Low thyroid function, or hypothyroidism, can cause a wide array of symptoms. Some of the big ones are low energy, depression, weight gain and hair loss, although these are just a smattering. Addressing hypothyroidism sometimes requires the use of thyroid medication, but there is some great herbal support for hypothyroid too, which could be used alone or in conjunction with medications.
The symptom list of hypothyroidism is long –
- Weight gain despite adhering to a low-calorie diet
- Morning headaches that wear off as the day progresses
- Hypersensitivity to cold weather
- Poor circulation and numbness in hands and feet
- Muscle cramps while at rest
- Increased susceptibility to colds and other viral or bacterial infections and difficulty recovering from them
- Slow wound healing
- Excessive amount of sleep required to function
- Chronic digestive symptoms, such as lack of stomach acid
- Itchy, dry brittle skin
- Hair falls out easily
- Low body temperature
- Edema, especially facial swelling
- Loss of outermost portion of eyebrows
It seems that hypothyroidism is getting more and more common these days. I see more auto-immune thyroid issues too, such as Hashimoto’s thyroiditis. I believe a lot of auto-immune thyroid issues are related to gluten intake – research certainly points to a link between gluten and auto-immune thyroid, but the prevalence is not fully known since many cases of gluten intolerance are not diagnosed by traditional methods of testing.

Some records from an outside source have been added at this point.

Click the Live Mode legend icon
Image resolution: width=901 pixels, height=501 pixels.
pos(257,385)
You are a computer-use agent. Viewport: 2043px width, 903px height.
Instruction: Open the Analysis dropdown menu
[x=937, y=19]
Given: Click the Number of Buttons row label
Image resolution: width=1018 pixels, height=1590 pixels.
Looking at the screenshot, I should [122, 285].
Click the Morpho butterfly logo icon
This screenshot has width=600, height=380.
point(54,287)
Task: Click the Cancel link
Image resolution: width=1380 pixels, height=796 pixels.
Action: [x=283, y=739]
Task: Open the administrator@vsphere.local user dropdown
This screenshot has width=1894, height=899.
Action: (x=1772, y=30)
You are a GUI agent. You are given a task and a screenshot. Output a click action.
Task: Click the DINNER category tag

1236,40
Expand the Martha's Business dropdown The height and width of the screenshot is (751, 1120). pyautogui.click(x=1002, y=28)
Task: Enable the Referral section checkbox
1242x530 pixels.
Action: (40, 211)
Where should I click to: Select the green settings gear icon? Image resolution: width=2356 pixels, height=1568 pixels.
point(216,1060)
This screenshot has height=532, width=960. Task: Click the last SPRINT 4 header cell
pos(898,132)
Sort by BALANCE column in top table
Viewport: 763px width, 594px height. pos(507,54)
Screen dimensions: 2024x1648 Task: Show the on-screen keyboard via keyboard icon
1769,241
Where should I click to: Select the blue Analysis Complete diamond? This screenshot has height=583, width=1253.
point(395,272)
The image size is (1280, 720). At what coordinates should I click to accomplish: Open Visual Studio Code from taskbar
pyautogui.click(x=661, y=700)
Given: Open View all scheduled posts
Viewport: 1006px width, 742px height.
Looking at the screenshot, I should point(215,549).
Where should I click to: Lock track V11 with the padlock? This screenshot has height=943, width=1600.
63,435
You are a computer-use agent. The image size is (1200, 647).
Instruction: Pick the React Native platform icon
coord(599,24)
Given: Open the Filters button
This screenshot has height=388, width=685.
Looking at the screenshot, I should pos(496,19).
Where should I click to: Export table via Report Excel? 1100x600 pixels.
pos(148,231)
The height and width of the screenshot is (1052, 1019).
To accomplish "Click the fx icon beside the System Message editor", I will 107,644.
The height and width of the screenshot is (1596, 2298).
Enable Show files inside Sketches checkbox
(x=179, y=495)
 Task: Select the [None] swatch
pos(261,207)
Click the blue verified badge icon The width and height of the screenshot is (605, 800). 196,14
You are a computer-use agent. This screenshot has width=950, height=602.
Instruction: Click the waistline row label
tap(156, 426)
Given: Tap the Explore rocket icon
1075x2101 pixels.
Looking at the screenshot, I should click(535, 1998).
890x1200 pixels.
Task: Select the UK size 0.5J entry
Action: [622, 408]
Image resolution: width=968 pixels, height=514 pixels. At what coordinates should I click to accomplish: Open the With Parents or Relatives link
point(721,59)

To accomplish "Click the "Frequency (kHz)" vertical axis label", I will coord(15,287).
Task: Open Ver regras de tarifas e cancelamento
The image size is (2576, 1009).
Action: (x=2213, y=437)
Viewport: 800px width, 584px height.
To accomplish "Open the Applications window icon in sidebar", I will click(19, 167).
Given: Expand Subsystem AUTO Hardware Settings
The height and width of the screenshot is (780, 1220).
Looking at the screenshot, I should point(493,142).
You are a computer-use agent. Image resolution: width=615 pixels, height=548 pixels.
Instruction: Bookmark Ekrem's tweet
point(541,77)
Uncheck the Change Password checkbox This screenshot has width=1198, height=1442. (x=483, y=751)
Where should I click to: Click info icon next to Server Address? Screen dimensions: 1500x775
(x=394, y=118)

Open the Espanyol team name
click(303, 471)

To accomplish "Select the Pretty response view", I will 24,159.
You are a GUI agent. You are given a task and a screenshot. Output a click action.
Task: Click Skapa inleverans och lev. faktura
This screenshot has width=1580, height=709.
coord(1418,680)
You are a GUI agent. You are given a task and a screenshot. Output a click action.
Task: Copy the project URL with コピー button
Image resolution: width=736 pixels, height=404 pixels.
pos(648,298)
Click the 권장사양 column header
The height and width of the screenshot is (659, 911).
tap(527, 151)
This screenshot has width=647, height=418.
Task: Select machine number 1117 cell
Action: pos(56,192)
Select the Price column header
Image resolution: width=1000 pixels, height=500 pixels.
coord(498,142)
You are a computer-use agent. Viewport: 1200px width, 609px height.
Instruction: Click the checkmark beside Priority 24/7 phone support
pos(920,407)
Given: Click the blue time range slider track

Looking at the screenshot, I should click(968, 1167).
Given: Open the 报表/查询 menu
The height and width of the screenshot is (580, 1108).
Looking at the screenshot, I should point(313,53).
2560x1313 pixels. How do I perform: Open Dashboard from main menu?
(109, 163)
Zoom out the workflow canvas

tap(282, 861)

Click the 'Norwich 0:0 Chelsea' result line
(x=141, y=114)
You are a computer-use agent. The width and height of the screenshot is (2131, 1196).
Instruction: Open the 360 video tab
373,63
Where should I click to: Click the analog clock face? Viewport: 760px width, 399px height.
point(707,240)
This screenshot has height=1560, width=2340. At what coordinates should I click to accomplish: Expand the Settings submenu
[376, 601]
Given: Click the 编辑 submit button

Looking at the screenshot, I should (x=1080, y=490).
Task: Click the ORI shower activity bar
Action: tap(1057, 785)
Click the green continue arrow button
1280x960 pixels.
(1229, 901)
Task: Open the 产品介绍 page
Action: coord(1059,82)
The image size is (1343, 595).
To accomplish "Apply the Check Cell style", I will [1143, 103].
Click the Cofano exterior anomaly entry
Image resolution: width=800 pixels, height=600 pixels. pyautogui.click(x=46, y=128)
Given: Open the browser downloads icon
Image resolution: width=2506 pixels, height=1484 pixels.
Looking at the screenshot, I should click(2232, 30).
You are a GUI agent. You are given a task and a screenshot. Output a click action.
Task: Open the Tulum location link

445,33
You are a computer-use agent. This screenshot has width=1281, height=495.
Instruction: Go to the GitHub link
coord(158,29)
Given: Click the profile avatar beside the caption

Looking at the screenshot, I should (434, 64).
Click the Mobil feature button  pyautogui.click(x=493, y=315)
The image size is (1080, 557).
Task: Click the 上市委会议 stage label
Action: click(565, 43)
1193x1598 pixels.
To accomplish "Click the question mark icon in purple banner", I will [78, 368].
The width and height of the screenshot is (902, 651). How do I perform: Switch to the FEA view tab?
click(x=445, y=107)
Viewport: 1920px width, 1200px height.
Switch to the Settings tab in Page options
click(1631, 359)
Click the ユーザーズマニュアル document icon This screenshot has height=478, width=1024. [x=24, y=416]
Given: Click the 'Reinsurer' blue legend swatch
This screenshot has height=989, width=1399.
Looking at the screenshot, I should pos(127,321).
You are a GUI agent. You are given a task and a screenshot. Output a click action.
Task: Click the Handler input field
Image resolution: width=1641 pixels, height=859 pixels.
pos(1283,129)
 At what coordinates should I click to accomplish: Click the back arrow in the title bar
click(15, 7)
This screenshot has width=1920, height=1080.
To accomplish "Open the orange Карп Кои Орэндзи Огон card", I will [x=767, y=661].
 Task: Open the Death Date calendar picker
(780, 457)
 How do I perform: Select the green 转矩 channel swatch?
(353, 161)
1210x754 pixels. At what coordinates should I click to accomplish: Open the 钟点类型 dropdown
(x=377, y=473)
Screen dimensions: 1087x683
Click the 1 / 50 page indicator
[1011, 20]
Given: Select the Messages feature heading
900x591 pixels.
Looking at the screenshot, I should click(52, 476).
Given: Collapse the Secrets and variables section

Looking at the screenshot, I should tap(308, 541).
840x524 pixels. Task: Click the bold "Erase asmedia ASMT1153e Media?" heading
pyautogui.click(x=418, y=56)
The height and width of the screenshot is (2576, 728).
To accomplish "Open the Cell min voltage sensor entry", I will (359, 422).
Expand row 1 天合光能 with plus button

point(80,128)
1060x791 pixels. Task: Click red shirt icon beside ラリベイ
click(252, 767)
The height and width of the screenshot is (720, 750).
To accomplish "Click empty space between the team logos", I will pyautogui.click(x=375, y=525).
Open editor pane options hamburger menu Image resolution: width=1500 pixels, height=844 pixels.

Two of my favorite thyroid support herbs for low thyroid are fucus vesiculosis and coleus forskohlii.
Fucus, also known as Bladderwrack is a form of kelp that has medicinal effects of stimulating thyroid function, partially due to its high content of iodine. It is good for hypothyroid that is caused by iodine deficiency, and is not appropriate for use in hyperthyroidism or Grave’s disease.
Coleus contains forskolin, which supports the activation of cAMP, an important biochemical in metabolic processes. cAMP is involved in feedback process between the thyroid and the brain – cAMP will increase production of Thyrotropin Releasing Hormone (TRH) and Thyroid Stimulating Hormone (TSH), which stimulates more production of thyroid hormones. Coleus is good for cases of hypothyroidism that are not caused by iodine deficiency.
I also use the herbs ashwaghanda and schizandra to support thyroid health. We typically think of those as adrenal adaptogens, and they are. Supporting the adrenals has a trickle-down effect of helping the thyroid due to communication in those two hormone pathways.
Many people with low thyroid function can benefit from herbal support. In some cases, that may be enough to correct thyroid function and effect a noticeable improvement in symptoms. In other cases, medications may still be needed – preferably bio-identical of course! – but herbs can still help correct the imbalances. Those on medications who start taking herbs need to have their TSH, free T3 and free T4 levels checked frequently as taking the herbs might reduce the dose of meds needed.